**DATASET ENTRIES:**
★ ★ ★

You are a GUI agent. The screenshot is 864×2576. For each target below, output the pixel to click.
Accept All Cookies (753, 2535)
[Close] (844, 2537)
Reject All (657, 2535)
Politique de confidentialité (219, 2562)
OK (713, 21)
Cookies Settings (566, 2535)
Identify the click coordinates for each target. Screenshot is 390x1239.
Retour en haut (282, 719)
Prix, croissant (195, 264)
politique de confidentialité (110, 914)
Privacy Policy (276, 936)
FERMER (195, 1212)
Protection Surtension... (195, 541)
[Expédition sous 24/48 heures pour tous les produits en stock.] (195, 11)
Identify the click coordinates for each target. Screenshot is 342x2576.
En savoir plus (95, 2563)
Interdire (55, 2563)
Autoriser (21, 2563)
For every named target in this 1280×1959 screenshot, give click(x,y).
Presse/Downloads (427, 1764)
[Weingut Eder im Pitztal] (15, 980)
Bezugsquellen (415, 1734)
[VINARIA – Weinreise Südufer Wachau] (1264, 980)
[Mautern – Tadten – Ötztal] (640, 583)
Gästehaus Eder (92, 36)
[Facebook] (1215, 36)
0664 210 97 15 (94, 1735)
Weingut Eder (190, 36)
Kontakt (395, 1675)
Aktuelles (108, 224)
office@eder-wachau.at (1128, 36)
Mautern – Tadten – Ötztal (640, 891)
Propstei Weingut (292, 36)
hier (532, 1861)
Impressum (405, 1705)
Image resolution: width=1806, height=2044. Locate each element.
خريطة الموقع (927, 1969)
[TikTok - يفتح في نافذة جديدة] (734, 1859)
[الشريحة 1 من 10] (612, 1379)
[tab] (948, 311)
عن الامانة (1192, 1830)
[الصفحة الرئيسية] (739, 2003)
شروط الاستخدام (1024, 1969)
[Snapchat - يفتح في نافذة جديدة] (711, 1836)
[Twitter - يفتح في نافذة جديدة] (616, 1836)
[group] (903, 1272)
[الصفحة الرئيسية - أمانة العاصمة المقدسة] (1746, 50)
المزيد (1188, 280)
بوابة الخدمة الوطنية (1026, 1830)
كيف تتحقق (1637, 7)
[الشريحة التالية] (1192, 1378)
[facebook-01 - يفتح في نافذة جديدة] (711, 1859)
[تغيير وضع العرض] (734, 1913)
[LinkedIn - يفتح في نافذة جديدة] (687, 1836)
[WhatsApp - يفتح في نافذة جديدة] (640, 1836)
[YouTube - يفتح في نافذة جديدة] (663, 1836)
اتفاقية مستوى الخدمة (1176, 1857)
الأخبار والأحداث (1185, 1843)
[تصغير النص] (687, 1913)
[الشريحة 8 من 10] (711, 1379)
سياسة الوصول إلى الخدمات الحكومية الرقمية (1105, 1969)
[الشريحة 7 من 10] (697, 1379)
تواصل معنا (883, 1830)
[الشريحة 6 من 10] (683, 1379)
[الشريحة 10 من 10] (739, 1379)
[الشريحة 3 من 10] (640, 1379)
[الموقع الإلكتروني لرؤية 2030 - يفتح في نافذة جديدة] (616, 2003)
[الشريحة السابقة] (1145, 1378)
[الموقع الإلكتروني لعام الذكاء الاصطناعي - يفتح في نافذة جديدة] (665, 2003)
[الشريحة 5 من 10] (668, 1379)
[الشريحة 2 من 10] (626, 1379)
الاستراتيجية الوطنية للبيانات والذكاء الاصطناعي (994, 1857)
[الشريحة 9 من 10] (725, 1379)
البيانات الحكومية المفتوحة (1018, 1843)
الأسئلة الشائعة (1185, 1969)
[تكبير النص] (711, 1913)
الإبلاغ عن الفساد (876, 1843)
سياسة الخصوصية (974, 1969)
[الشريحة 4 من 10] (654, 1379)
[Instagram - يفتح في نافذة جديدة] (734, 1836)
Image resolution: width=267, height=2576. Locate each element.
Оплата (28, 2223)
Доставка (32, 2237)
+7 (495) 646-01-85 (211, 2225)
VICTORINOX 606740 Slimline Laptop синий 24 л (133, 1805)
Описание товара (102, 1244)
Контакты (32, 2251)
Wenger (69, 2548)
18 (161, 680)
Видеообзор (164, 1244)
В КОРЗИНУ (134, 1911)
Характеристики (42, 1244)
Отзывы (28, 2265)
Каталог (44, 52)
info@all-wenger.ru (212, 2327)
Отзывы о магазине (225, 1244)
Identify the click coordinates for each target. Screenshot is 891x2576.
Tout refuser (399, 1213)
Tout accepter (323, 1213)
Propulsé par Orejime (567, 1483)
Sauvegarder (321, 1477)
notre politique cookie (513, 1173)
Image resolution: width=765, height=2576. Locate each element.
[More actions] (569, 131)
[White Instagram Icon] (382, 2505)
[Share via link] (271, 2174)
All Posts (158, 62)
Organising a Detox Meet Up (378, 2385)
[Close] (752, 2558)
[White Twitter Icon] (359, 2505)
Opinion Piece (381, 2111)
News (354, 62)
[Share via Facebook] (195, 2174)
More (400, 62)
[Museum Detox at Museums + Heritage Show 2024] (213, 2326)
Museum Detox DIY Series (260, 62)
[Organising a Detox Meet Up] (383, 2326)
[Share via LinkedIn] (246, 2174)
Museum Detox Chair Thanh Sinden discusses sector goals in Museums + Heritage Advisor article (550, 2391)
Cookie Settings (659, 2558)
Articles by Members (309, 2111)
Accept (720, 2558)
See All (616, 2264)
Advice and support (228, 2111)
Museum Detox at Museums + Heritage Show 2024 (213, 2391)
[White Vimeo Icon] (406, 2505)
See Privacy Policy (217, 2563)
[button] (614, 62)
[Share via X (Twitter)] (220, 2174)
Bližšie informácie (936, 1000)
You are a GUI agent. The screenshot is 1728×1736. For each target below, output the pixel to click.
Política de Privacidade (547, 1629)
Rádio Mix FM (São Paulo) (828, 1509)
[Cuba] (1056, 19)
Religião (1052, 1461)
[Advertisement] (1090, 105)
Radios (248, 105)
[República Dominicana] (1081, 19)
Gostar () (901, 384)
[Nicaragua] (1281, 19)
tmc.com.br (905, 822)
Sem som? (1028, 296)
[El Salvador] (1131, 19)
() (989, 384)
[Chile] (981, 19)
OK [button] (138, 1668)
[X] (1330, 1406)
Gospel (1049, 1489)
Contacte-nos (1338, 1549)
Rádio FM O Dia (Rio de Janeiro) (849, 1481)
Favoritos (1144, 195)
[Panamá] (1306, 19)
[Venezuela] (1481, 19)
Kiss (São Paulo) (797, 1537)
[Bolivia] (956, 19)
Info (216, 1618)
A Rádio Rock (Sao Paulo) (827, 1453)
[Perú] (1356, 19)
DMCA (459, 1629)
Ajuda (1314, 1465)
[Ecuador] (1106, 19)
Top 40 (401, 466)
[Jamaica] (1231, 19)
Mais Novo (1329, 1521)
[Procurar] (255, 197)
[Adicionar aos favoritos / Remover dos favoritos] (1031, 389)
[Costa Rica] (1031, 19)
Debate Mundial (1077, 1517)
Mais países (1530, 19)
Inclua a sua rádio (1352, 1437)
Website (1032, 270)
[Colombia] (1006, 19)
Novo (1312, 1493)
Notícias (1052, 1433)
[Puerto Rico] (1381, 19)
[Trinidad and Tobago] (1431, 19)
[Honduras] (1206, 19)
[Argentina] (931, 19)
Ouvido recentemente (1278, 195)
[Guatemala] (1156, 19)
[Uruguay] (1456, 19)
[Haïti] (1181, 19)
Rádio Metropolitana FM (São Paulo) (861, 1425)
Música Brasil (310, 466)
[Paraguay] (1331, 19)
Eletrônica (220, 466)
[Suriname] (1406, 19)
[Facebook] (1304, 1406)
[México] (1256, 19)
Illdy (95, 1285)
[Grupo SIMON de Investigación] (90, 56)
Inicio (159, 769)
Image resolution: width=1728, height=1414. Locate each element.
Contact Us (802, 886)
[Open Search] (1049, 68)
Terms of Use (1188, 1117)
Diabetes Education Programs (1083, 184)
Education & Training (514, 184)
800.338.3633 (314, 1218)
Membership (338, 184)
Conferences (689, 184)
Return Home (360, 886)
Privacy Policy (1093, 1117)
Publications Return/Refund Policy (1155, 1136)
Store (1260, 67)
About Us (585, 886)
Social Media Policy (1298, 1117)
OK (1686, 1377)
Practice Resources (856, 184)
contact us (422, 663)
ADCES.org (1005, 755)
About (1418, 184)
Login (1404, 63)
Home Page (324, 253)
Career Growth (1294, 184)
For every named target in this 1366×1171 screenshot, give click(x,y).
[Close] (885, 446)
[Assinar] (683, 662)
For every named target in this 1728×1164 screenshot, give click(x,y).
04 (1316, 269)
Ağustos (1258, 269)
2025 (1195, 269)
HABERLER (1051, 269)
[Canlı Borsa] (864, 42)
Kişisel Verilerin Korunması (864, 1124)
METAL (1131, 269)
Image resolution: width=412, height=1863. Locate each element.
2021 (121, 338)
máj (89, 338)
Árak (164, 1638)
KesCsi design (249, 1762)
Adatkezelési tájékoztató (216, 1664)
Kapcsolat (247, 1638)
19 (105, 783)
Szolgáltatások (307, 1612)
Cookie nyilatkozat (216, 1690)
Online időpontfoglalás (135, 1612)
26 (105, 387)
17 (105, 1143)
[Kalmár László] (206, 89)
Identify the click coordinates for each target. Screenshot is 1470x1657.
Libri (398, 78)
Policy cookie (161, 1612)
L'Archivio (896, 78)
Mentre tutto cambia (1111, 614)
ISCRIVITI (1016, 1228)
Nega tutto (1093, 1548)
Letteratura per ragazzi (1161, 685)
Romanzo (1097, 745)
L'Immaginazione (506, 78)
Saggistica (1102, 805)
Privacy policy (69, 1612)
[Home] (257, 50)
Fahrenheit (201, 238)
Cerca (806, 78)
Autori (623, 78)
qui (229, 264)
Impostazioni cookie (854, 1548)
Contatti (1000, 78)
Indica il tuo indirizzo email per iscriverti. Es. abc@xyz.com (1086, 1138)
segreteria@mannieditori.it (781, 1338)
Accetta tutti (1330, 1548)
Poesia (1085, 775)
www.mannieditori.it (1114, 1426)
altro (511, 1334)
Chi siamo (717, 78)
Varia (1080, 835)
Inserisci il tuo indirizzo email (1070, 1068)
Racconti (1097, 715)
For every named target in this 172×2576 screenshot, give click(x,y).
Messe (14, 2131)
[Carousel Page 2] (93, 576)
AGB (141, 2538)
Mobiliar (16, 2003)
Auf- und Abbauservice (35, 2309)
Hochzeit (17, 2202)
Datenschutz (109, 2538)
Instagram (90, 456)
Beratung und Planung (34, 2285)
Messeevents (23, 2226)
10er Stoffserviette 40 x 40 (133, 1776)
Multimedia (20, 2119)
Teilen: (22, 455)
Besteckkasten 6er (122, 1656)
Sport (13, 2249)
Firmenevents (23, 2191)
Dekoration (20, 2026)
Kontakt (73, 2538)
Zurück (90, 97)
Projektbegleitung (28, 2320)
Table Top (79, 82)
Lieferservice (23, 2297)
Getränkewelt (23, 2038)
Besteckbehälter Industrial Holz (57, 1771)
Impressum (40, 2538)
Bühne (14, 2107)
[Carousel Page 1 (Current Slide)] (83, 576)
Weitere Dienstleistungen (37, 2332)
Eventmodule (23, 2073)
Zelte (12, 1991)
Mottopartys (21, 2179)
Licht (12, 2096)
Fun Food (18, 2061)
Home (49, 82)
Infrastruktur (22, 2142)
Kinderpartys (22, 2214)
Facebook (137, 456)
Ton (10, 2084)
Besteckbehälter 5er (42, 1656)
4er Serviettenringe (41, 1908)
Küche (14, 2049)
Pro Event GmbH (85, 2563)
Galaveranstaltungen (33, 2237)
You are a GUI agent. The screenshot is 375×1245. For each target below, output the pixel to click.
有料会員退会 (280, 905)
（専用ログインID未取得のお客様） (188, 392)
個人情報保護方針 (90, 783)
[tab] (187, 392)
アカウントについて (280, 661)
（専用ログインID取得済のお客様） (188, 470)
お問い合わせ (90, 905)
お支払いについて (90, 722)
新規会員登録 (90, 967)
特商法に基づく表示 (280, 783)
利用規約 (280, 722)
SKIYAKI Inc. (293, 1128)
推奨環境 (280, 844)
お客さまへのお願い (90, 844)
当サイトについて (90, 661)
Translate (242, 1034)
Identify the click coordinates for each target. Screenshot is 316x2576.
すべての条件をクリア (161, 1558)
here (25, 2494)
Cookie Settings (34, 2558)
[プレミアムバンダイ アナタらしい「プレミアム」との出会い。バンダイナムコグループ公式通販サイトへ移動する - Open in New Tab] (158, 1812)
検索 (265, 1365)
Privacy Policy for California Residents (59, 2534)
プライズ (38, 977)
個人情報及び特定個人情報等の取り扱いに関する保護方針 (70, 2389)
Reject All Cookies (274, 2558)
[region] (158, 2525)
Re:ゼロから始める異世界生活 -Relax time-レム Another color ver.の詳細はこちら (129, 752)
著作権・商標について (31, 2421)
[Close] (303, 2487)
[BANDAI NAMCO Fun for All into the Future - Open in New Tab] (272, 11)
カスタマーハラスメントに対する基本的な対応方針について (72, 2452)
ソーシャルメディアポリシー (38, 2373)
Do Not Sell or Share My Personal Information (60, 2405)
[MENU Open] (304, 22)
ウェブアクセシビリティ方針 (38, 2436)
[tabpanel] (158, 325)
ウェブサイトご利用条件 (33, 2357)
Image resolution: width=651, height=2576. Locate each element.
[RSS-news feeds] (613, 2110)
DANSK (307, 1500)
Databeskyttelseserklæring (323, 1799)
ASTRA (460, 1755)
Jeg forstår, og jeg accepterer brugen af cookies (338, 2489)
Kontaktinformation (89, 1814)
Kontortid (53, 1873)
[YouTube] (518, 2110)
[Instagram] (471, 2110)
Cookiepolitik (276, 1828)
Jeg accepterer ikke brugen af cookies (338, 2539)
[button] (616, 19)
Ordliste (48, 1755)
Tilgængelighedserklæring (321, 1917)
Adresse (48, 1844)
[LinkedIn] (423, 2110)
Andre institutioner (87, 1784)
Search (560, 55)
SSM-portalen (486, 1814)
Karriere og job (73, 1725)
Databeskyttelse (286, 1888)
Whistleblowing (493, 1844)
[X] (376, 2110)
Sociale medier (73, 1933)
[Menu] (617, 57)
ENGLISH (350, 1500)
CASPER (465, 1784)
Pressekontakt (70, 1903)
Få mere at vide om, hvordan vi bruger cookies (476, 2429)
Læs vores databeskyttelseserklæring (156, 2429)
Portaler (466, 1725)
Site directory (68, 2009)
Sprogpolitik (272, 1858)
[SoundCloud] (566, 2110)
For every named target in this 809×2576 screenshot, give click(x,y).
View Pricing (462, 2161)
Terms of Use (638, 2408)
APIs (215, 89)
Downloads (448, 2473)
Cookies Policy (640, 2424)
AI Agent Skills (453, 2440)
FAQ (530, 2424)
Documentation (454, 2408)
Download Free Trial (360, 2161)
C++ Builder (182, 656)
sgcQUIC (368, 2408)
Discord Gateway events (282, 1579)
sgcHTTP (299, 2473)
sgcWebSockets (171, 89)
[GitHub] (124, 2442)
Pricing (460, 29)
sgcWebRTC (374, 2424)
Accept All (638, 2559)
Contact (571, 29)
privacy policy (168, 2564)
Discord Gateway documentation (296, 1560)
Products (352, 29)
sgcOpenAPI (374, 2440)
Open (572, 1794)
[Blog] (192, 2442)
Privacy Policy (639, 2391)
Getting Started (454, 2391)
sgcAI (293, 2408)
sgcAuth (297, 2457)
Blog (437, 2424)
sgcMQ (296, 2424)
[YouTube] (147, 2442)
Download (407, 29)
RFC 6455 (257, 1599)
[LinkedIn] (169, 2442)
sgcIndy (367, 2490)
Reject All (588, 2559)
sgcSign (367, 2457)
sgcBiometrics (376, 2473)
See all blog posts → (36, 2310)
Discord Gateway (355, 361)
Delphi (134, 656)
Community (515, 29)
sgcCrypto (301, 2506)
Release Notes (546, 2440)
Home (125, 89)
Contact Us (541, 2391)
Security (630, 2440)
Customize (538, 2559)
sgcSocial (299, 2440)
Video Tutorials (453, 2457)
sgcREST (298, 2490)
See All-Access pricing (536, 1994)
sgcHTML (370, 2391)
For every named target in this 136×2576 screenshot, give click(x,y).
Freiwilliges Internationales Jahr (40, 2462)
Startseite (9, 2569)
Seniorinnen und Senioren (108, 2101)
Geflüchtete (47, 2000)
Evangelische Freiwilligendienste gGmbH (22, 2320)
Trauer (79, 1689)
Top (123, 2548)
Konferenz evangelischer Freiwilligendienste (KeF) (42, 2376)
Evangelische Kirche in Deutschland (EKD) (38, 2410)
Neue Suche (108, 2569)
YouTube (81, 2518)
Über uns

★ ★ ★

**PROBLEM DESCRIPTION:**
Where the listing above has a line with "[Open Search] (1049, 68)", start there, and output every line exactly through the line with "Career Growth (1294, 184)", which is also included.

**REPLY TO THE EXERCISE:**
[Open Search] (1049, 68)
Terms of Use (1188, 1117)
Diabetes Education Programs (1083, 184)
Education & Training (514, 184)
800.338.3633 (314, 1218)
Membership (338, 184)
Conferences (689, 184)
Return Home (360, 886)
Privacy Policy (1093, 1117)
Publications Return/Refund Policy (1155, 1136)
Store (1260, 67)
About Us (585, 886)
Social Media Policy (1298, 1117)
OK (1686, 1377)
Practice Resources (856, 184)
contact us (422, 663)
ADCES.org (1005, 755)
About (1418, 184)
Login (1404, 63)
Home Page (324, 253)
Career Growth (1294, 184)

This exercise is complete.